16 June 2009

What's really going on 4: putting it all together

By Andrew Clifford

The combination of shared understanding of IT, long-term proactive management and evaluative theory is a powerful tool for addressing the problems and opportunities of IT.

Over the past three weeks I have written about how management of people, process and technology is not sufficient, and many IT problems and opportunities are not addressed.

I have suggested that structuring management around whole systems provides a useful common viewpoint. The remaining parts of this mental jigsaw are long-term proactive management and evaluative theory.

We know that it is cheaper and easier to be proactive: to prevent problems rather than fix them, and to grasp opportunities for improvement in a timely fashion.

To give some IT examples, it is cheaper to manage IT systems so that they are useful for longer, rather than to let systems decline quickly and replace them frequently. It is easy to keep systems well-documented, testable and well-maintained, but very hard to recover them once they start to decline. It is easy to plug occasional vulnerabilities in otherwise secure systems, but difficult to implement comprehensive security on insecure systems.

In IT, we find long-term proactive management very hard. It is hard to make sense of everything that is going on across all the systems, and to identify, prioritise and justify the interventions that are needed. Proactive management is at best piecemeal. Inevitably we do not address all of the issues, and costs and risks increase dramatically.

This is where evaluative theory really helps.

You can base management on one of two types of theory. You can use an explanatory theory which describes how the people, processes and technology must be arranged, and then execute on that management. This is effective for common tasks such as project delivery and day-to-day operations. However, this approach requires both management effort to define and ongoing resourcing to execute. It is not suitable for the occasional, discretionary, responsive activities that proactive management demands.

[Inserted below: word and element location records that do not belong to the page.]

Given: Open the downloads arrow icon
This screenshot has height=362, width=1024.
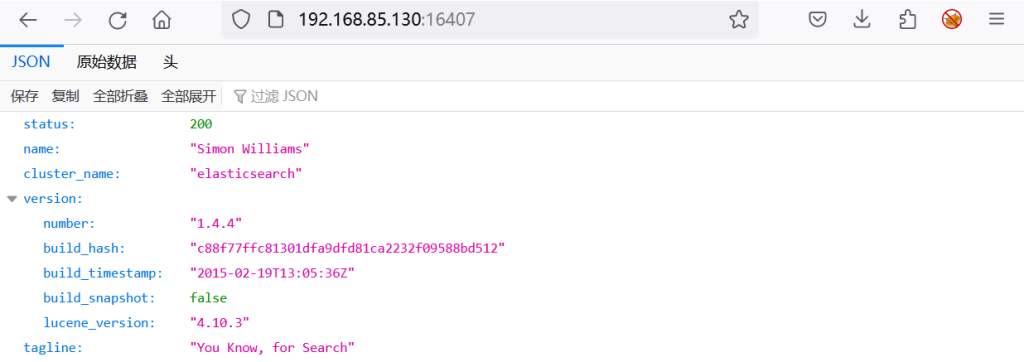Looking at the screenshot, I should pos(862,20).
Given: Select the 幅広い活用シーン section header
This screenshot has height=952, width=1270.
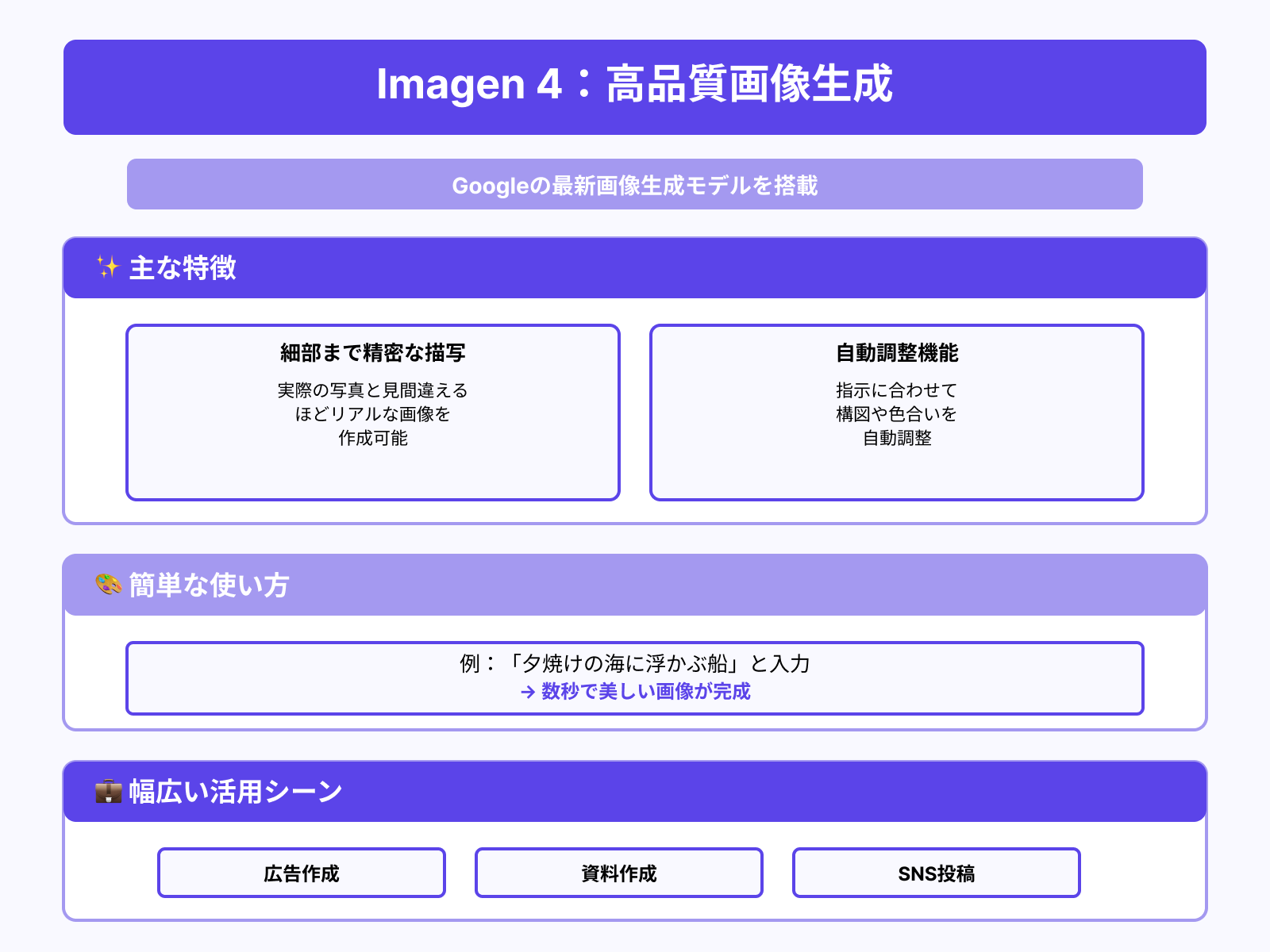Looking at the screenshot, I should tap(635, 791).
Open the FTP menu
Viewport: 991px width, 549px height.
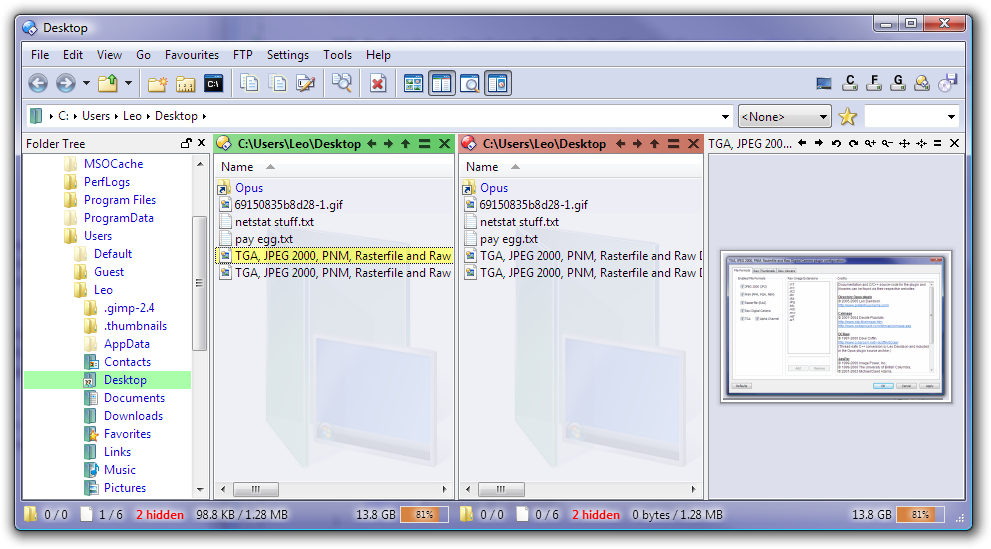pyautogui.click(x=243, y=55)
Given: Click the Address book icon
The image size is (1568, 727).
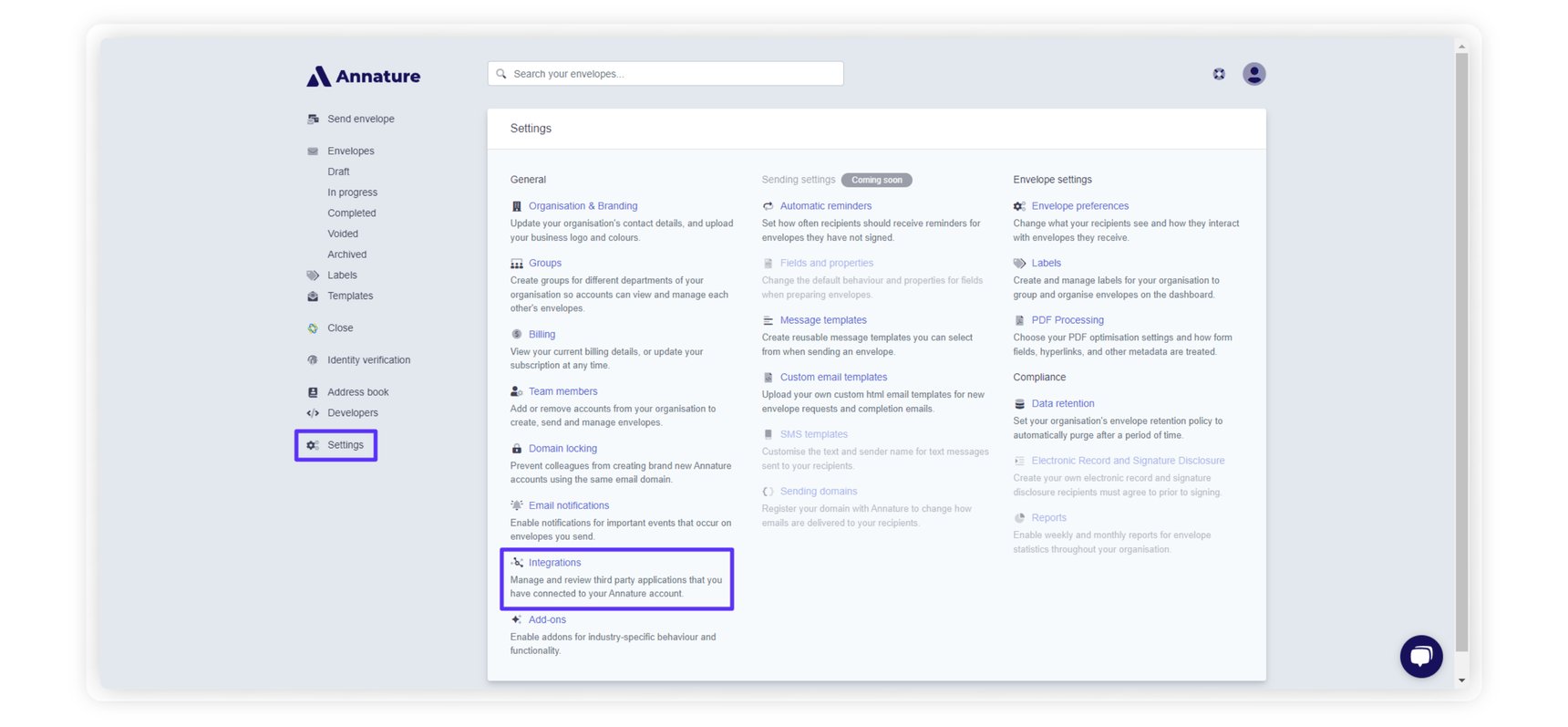Looking at the screenshot, I should tap(313, 392).
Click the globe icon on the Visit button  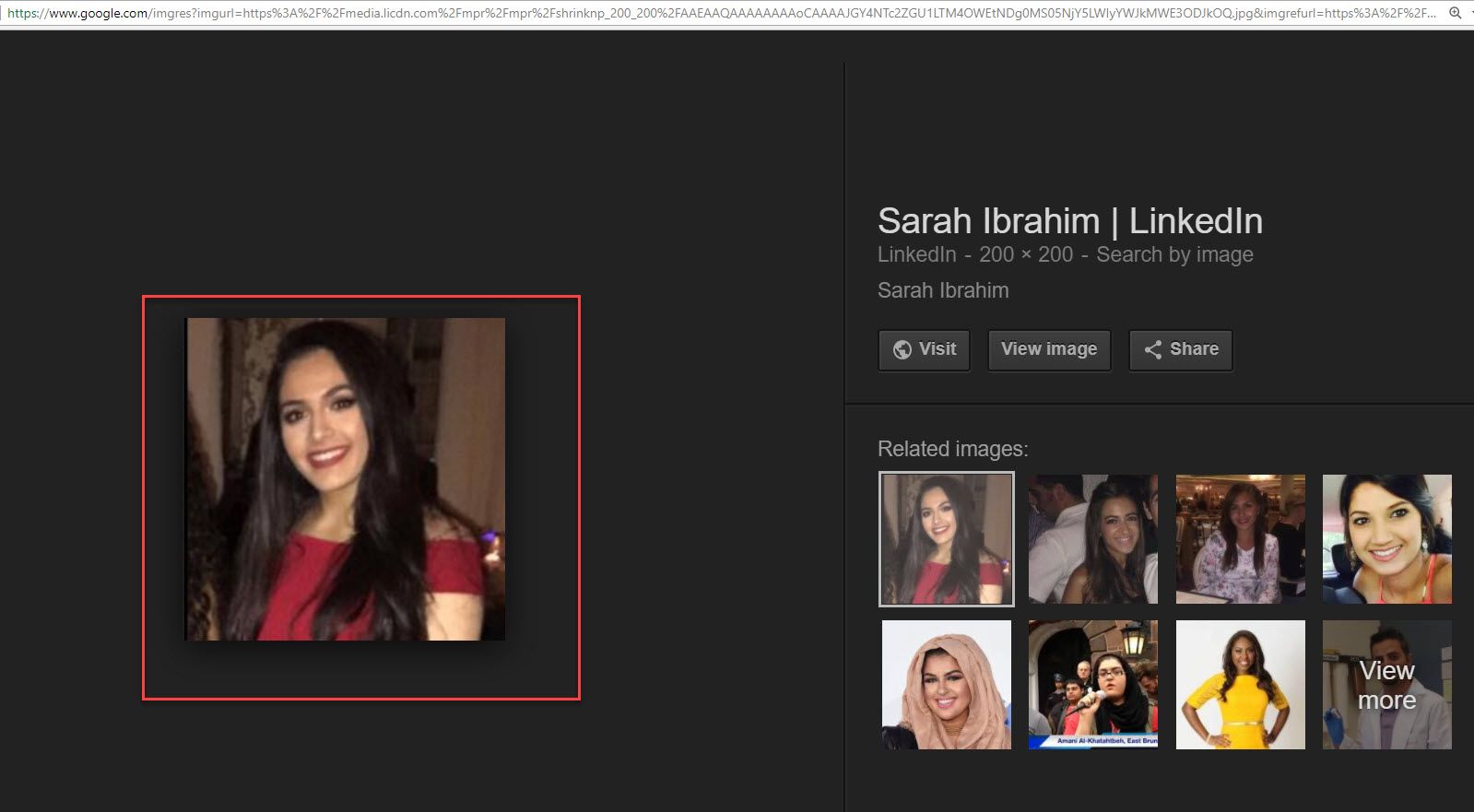[x=902, y=349]
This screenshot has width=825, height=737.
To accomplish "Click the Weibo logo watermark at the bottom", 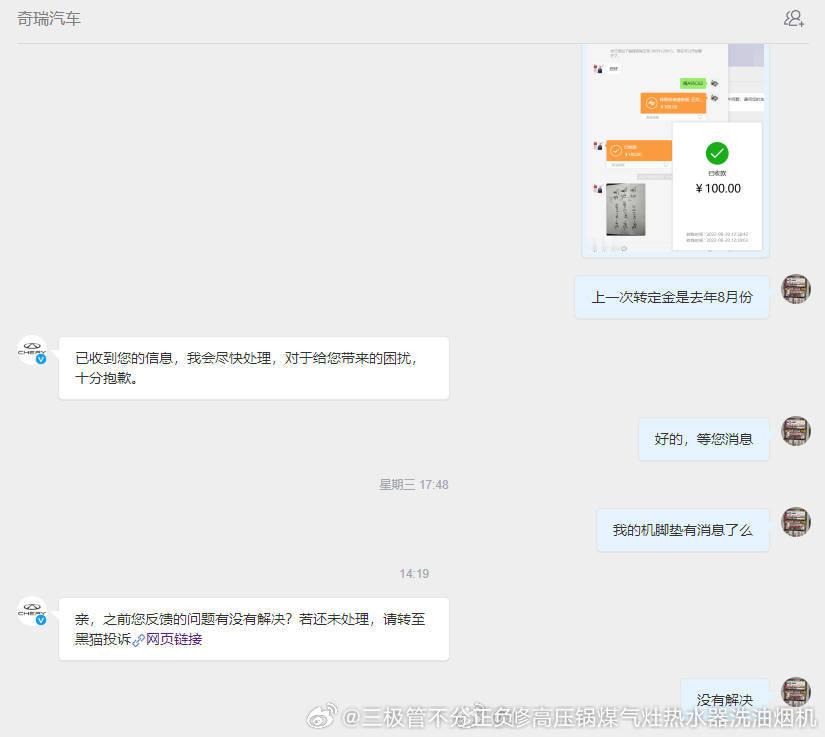I will (319, 716).
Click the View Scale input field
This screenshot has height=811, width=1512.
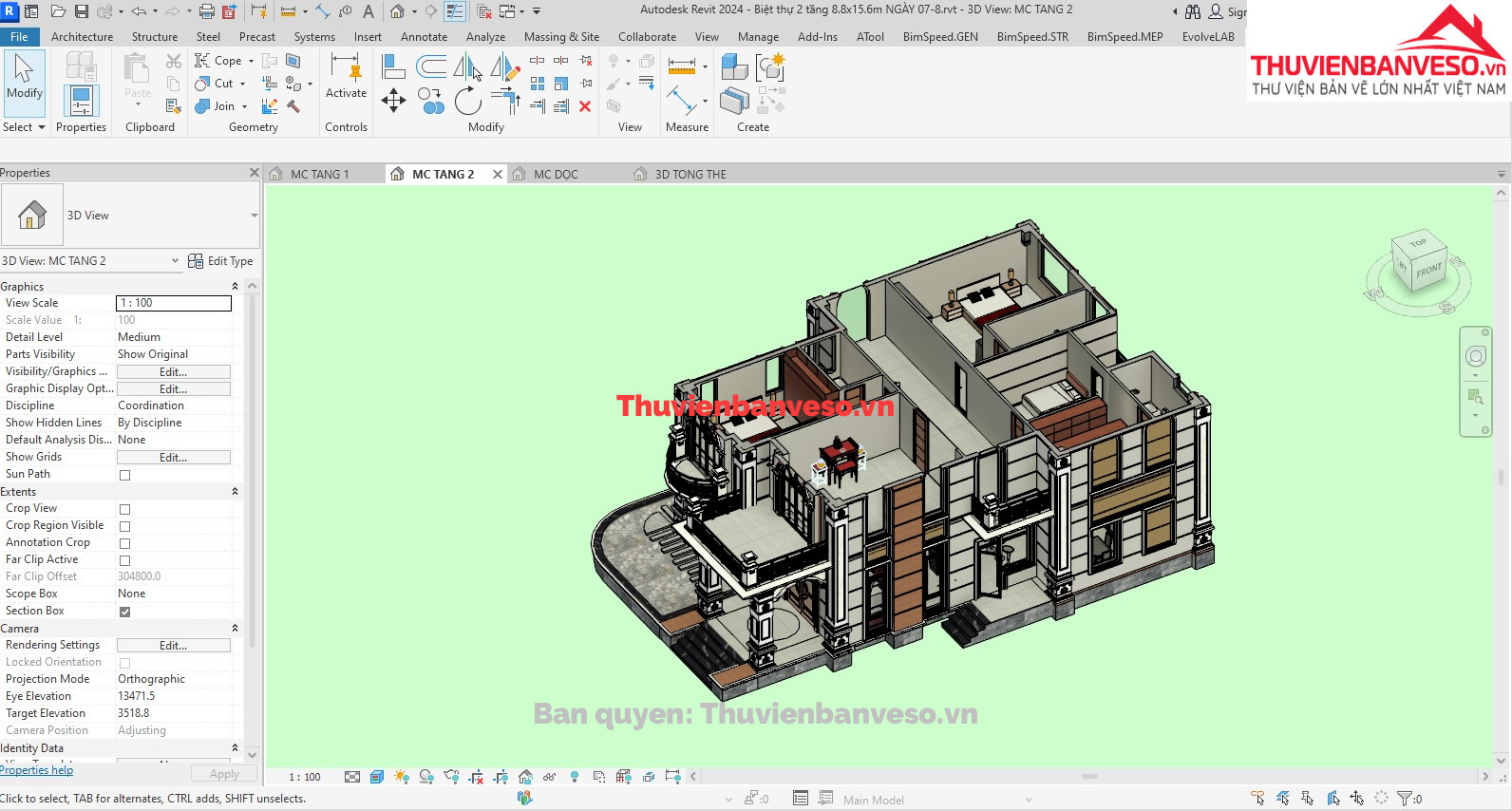pyautogui.click(x=173, y=303)
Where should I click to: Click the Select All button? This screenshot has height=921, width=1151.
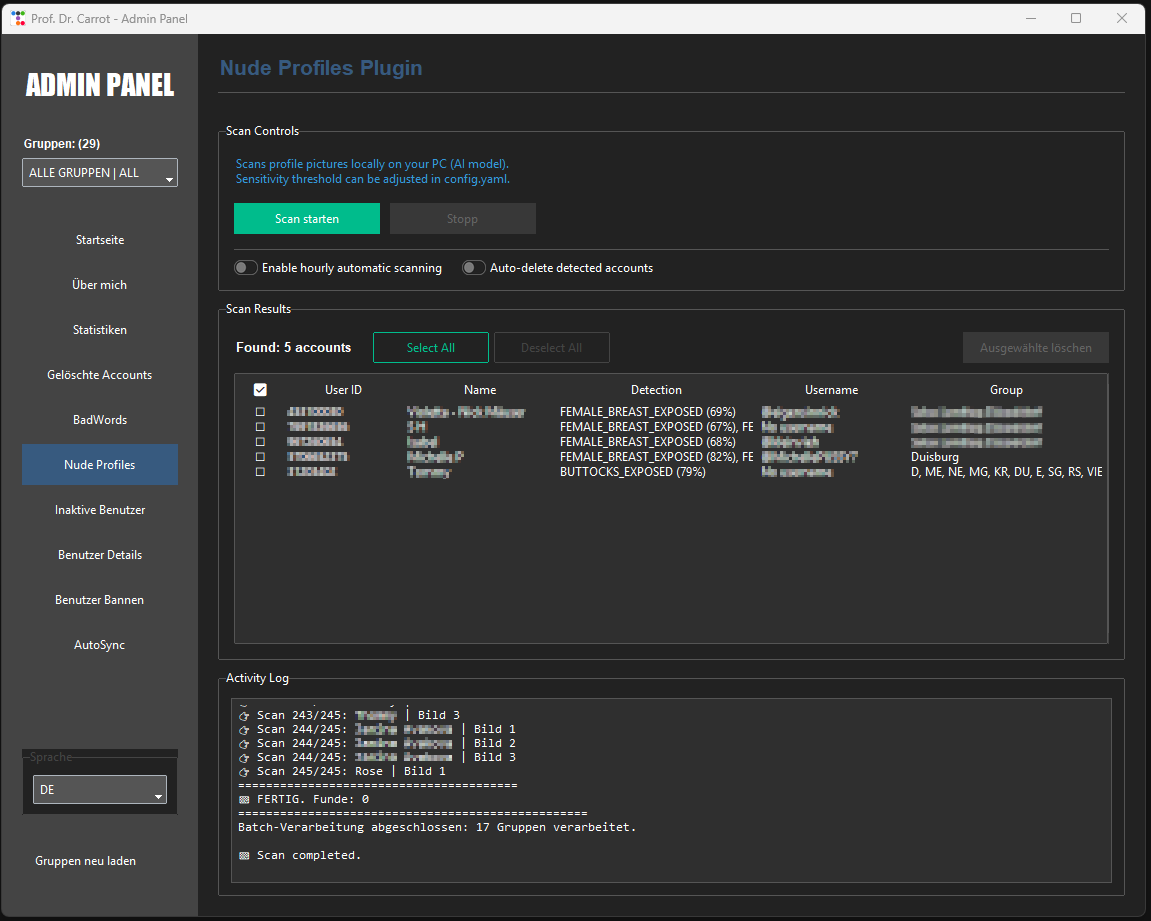pyautogui.click(x=430, y=348)
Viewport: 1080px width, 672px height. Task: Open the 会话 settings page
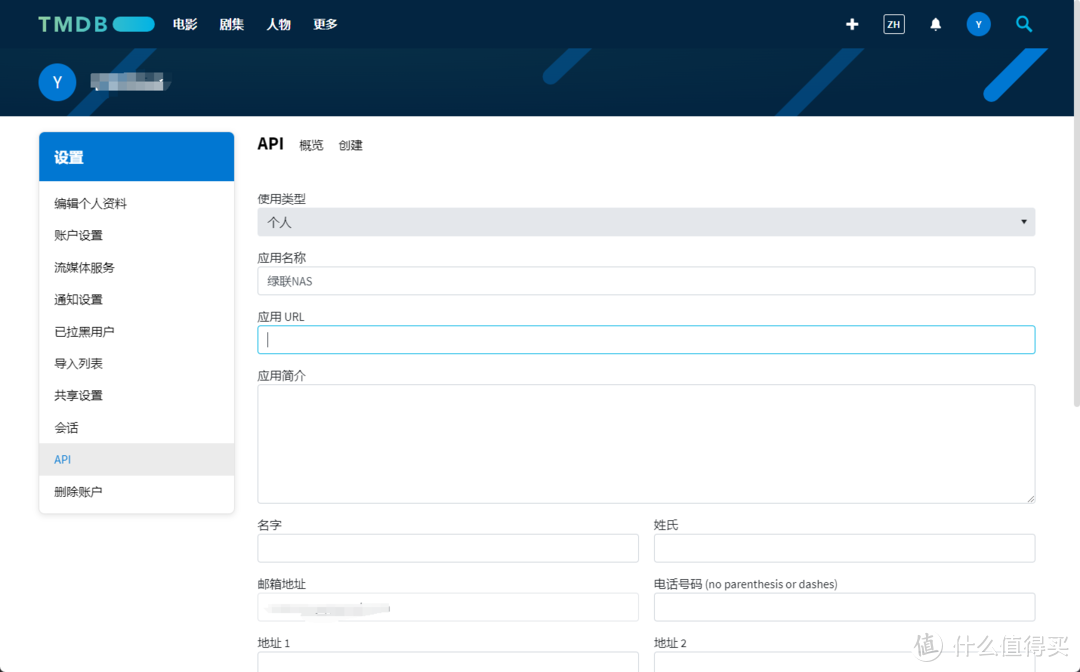66,427
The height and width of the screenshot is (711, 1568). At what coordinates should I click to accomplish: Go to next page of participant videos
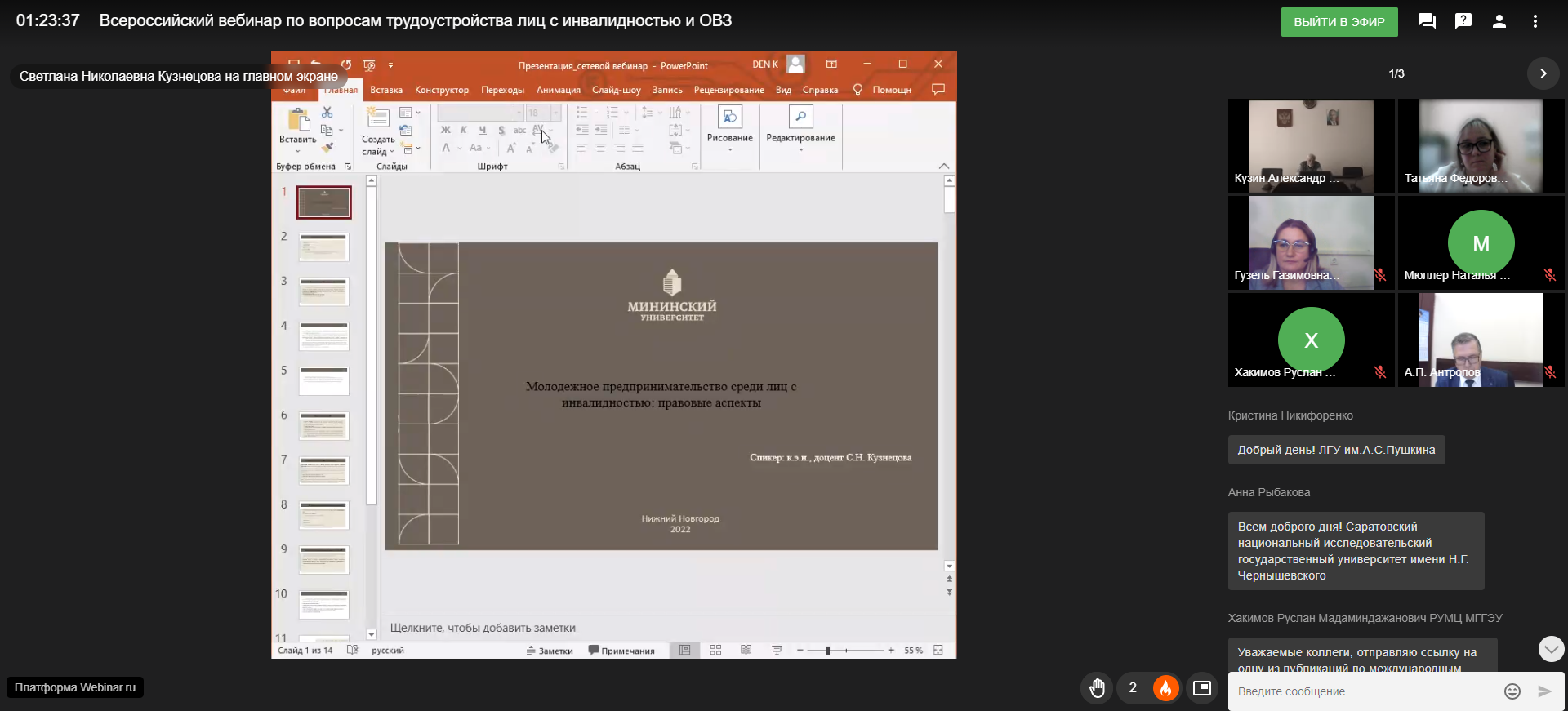coord(1543,73)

An evaluative theory does not explain how things will be done, but describes what a good thing looks like. It is much easier to define an evaluative theory, and you do not need to do very much in order to manage. Assessment against an evaluative theory quickly identifies and prioritises what needs to be done. Because it looks at outcomes rather than the detail of implementation, an evaluative theory is much easier for a non-specialist to understand.

The combination of evaluative theory and a system view is very powerful. Instead of IT being a fragmented and mysterious complex of people, processes and technology, IT becomes a set systems, each with a set of understandable outcome measures or "qualities" (which is why we call this approach system quality management). This gives insight to make effective, justifiable recommendations for proactive management that can make a significant difference to IT.

What's really going on in IT? We don't have the management disciplines that we need to manage IT effectively for the long term. Our management of people, processes and technology is fragmented and inward-looking. We can fix this. Combining a system view (that everyone can understand) with evaluation (that identifies what needs to be done) gives the clarity and justification that we need to manage IT effectively for the long term.